Regular season
- Number of teams: 119
- Duration: August–November
- Payton Award: Dave Dickenson (QB, Montana)
- Buchanan Award: Dexter Coakley (LB, Appalachian State)

Playoff
- Duration: November 25–December 16
- Championship date: December 16, 1995
- Championship site: Marshall University Stadium Huntington, West Virginia
- Champion: Montana

NCAA Division I-AA football seasons
- «1994 1996»

= 1995 NCAA Division I-AA football season =

American college football season

The 1995 NCAA Division I-AA football season, part of college football in the United States organized by the National Collegiate Athletic Association at the Division I-AA level, began in August 1995, and concluded with the 1995 NCAA Division I-AA Football Championship Game on December 16, 1995, at Marshall University Stadium in Huntington, West Virginia. The Montana Grizzlies won their first I-AA championship, defeating the Marshall Thundering Herd by a score of 22−20.

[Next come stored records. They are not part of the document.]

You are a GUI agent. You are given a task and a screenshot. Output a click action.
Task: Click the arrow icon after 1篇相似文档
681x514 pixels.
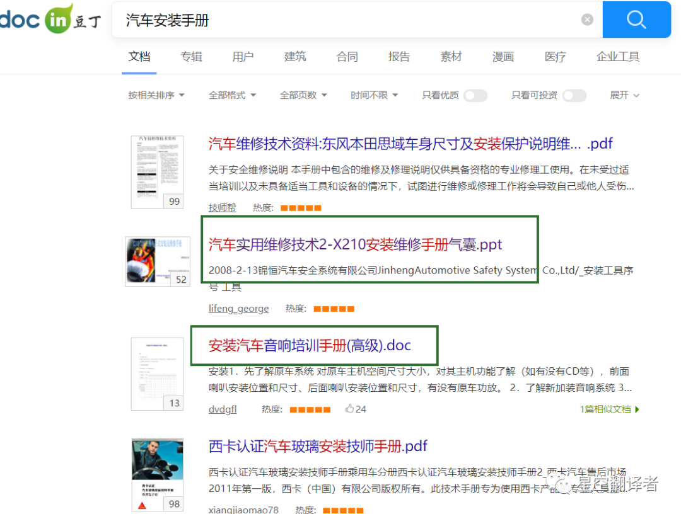coord(636,409)
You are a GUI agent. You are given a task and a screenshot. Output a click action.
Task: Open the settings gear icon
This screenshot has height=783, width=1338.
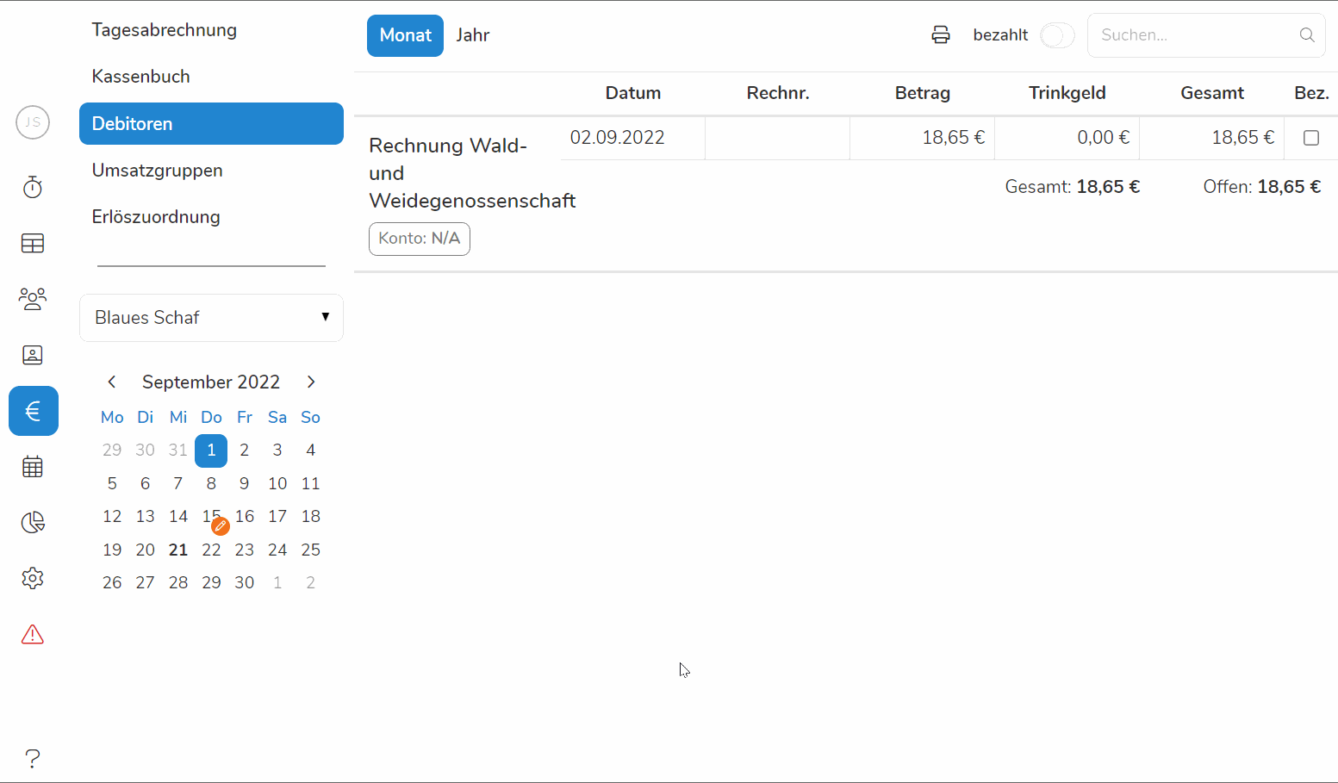[x=33, y=578]
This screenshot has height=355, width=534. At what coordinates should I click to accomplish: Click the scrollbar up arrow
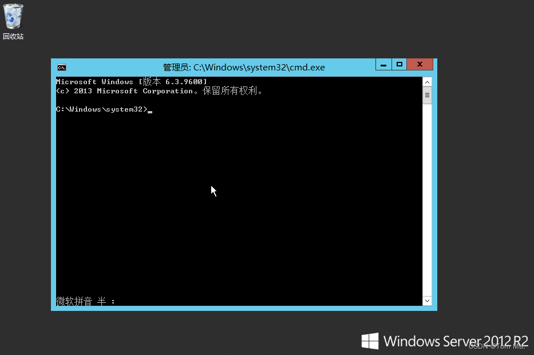pyautogui.click(x=427, y=81)

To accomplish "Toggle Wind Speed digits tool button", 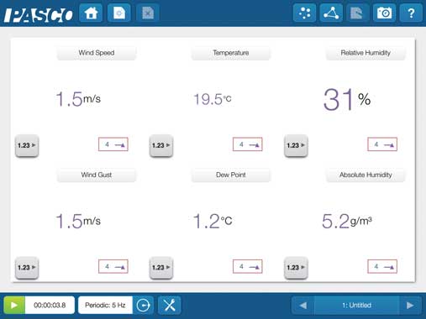I will pos(27,145).
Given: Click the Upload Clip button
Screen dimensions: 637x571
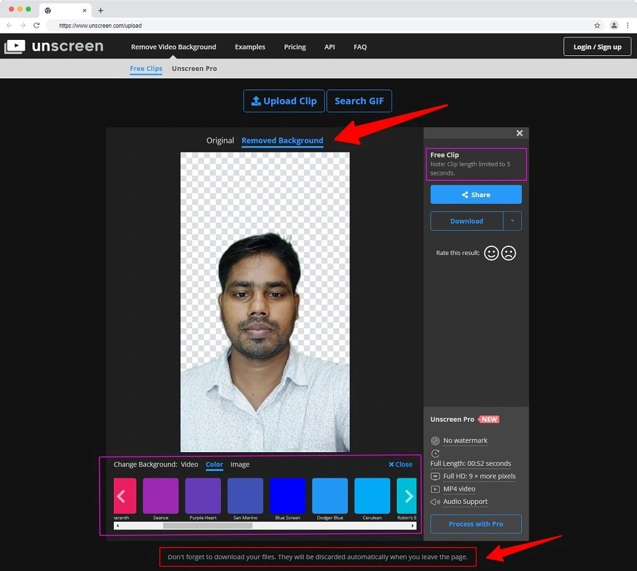Looking at the screenshot, I should (284, 101).
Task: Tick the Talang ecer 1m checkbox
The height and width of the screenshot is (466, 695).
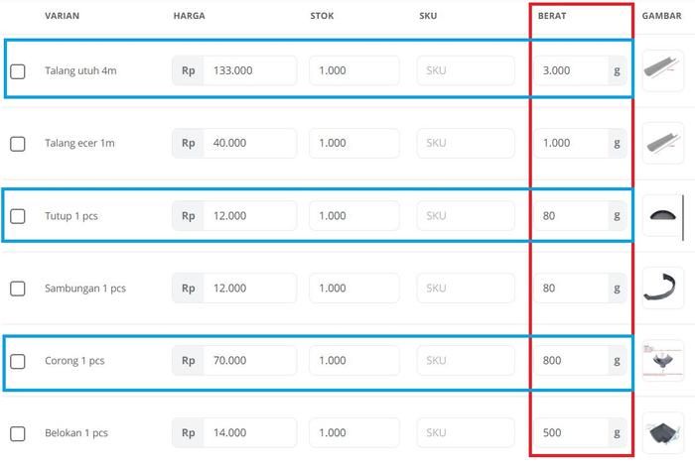Action: [x=18, y=144]
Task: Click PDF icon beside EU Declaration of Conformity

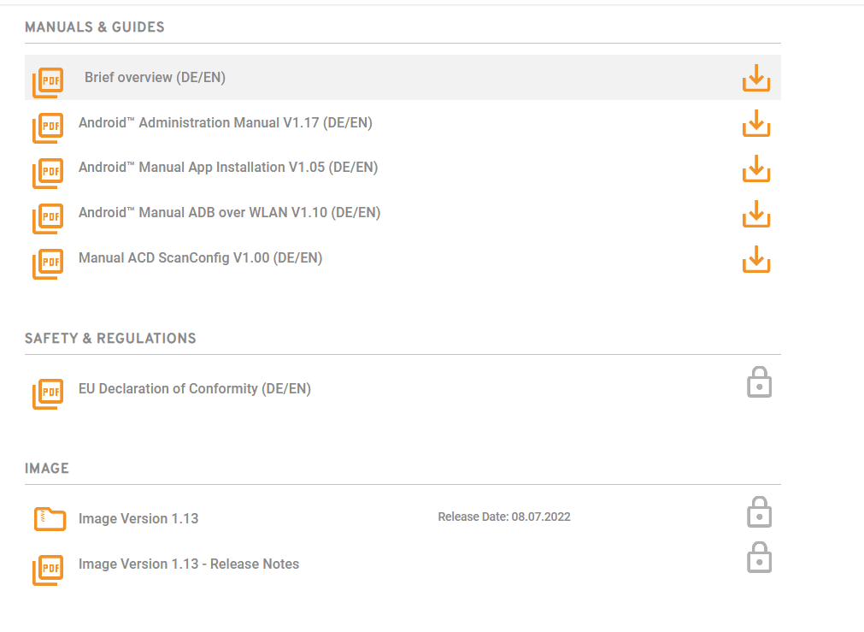Action: (x=48, y=393)
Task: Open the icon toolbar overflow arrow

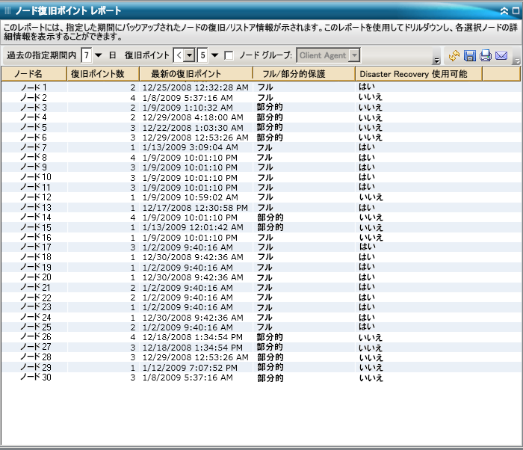Action: 516,60
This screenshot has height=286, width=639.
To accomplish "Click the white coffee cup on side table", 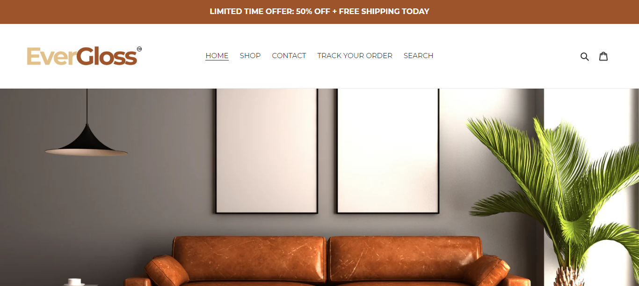I will [x=74, y=282].
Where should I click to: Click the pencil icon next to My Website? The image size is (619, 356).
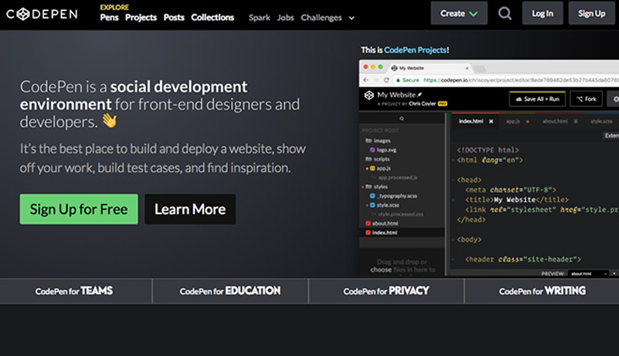click(x=420, y=94)
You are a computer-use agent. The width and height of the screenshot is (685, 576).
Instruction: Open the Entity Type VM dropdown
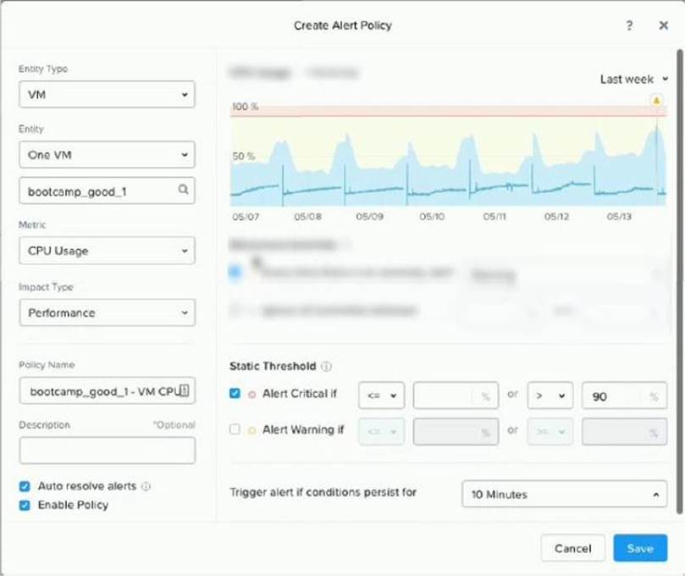[x=107, y=95]
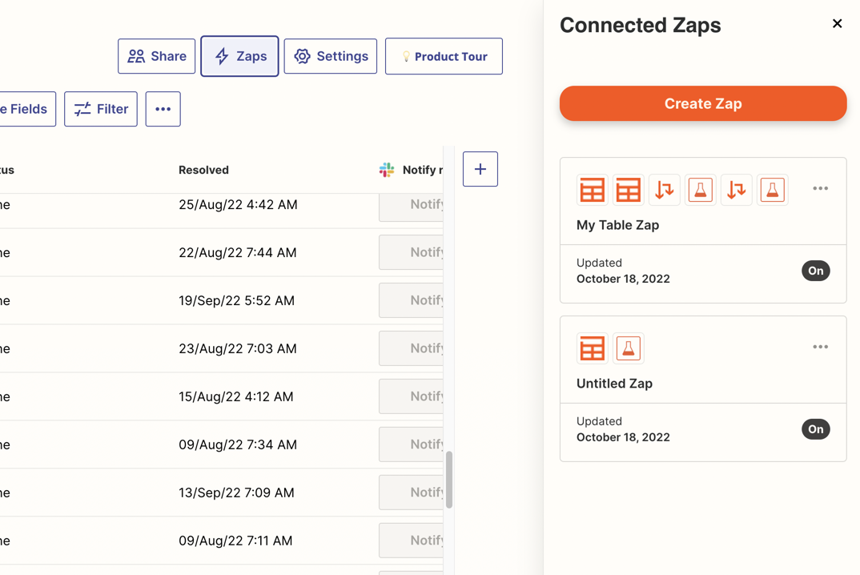This screenshot has width=860, height=575.
Task: Start the Product Tour
Action: 444,56
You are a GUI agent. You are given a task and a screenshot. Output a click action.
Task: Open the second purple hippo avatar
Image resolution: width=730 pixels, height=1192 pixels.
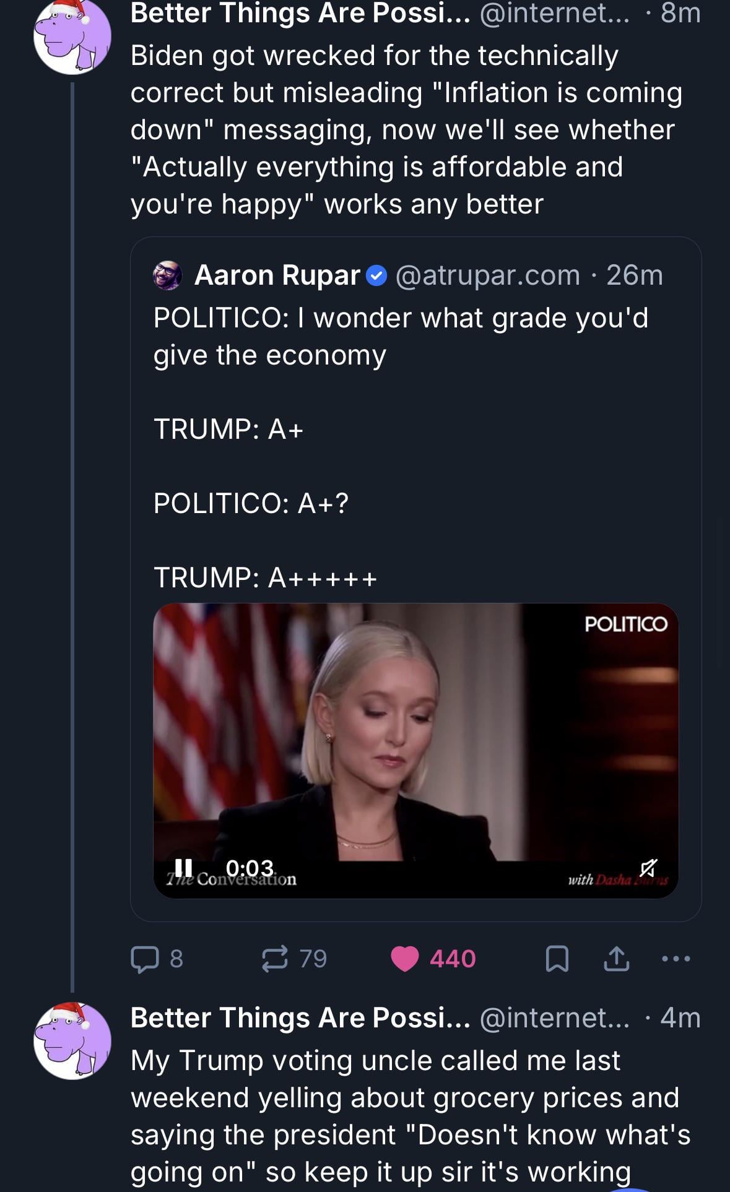[x=72, y=1041]
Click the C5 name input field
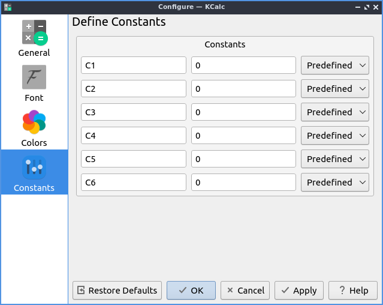This screenshot has height=305, width=383. pyautogui.click(x=134, y=159)
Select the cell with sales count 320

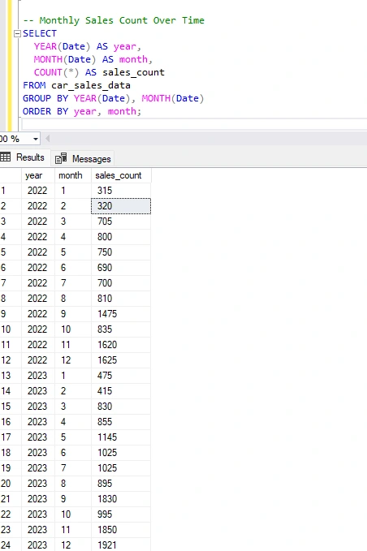[x=121, y=206]
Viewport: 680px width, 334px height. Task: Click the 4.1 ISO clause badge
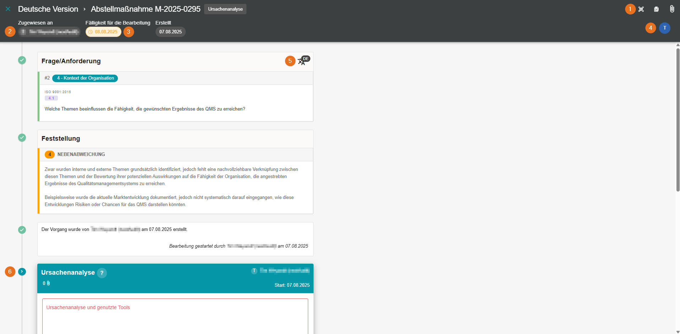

==Conference changes and new programs==
One team upgraded to Division I-A and three new programs upgraded from Division II.

| School | 1994 Conference | 1995 Conference |
|---|---|---|
| Hampton | CIAA (II) | MEAC (I-AA) |
| Jacksonville State | D-II Independent | I-AA Independent |
| North Texas | Southland (I-AA) | I-A Independent |
| Wofford | D-II Independent | I-AA Independent |

==Conference champions==

| Conference Champions |
|---|
| American West Conference – Sacramento State Big Sky Conference – Montana Gateway Football Conference – Eastern Illinois and Northern Iowa Ivy League – Princeton Metro Atlantic Athletic Conference – Duquesne Mid-Eastern Athletic Conference – Florida A&M Ohio Valley Conference – Murray State Patriot League – Lehigh Pioneer Football League – Drake Southern Conference – Appalachian State Southland Conference – McNeese State Southwestern Athletic Conference – Jackson State Yankee Conference – Delaware |

==Postseason==
The site of the title game, Marshall University Stadium, had been determined in March 1994.